A friend recently asked me how much things like our embrace of overwork and the M-curve in women’s employment (the phenomenon of women dropping out of the workforce after having their first child, and reentering after the youngest is in school) reflects personal preference, versus structural limitations.
I want to play around with the idea that maybe it’s all structure, all the way down: that even what we think of as personal preference is just money-laundering of ideology to make us feel like we have more control over our lives.
Why am I thinking about it this way? I just read a Harvard Business Review piece by Alison Wynn and Aliya Hamid Rao about the use of (or non-use) of flexible work programs at management consulting firms.
Management consulting firms offer some of the best workplace flexibility policies, including benefits like paid leaves and sabbaticals. Most employees, however, don’t take advantage of them.

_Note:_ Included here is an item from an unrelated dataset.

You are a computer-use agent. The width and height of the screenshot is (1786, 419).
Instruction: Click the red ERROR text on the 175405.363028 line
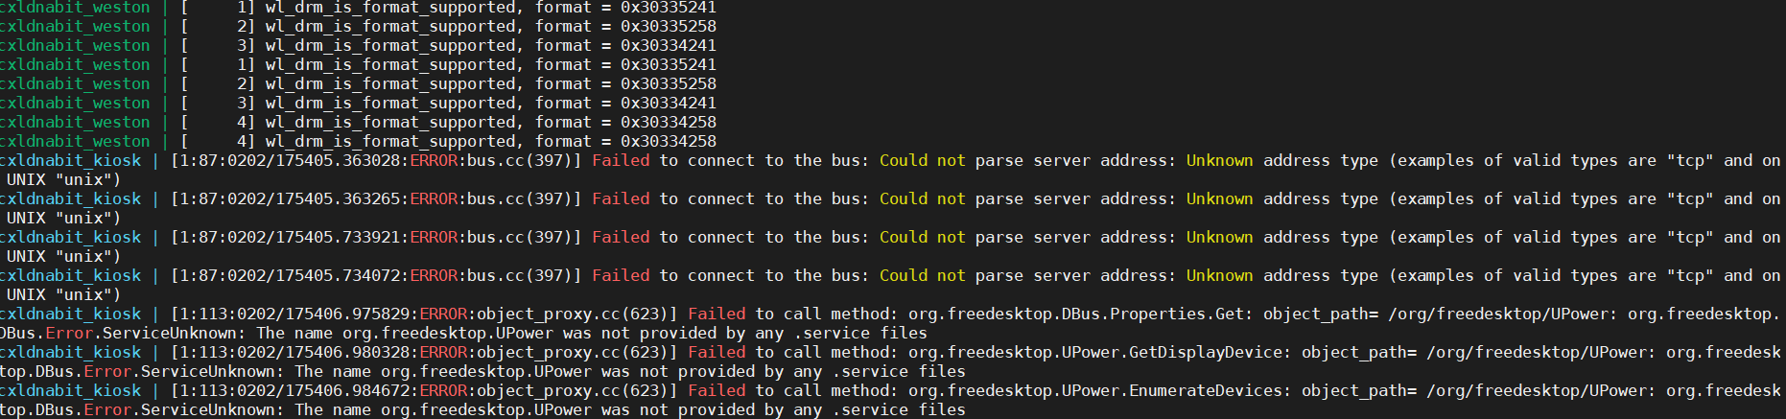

This seems like a missed opportunity, especially since management consultants continue to experience extremely high levels of work-life conflict, leading to problems such as low satisfaction and high turnover.
They interviewed people at these firms, and found that some of this was about avoiding flexibility stigma– the informal penalties that come from using flex work or part-time programs– but management consultants “also avoided flexibility policies in order to maintain a sense of personal control: they preferred the freedom to manage their work-life balance as they saw fit, rather than opting into a company policy.”
The problem is that this perception of greater control didn’t seem to alleviate their work-life conflicts. Our interviewees told us about many family sacrifices, health problems, and suffering relationships due to their busy work schedules. When asked why they didn’t try the flexibility benefits available to them, they dismissed them as unusable.
In other words, they weren’t any more successful at crafting their own policies, but they felt that because work-life balance is a personal thing, and that problem-solving is What Consultants Do, that they should be able to do this, and that their own bespoke solution would be better than the company policy.
As Vivia Chen comments in The American Lawyer, “What malarkey that they think they’re in control.” I see academics doing something similar. They have a lot of freedom (in theory) to schedule their working lives as they wish, but there’s also enormous pressure to conform to a professional idea of being a high-performing, constantly-publishing thought machine; and so academics end up internalizing this pressure, and converting it into a choice they make, rather than something that’s imposed on them.
This seems crazy to me, too, and I hope that my next book helps push the needle from “work-life balance is a personal thing for which we are are individually responsible” territory, closer to “work-life balance is a structural issue that requires collective action.”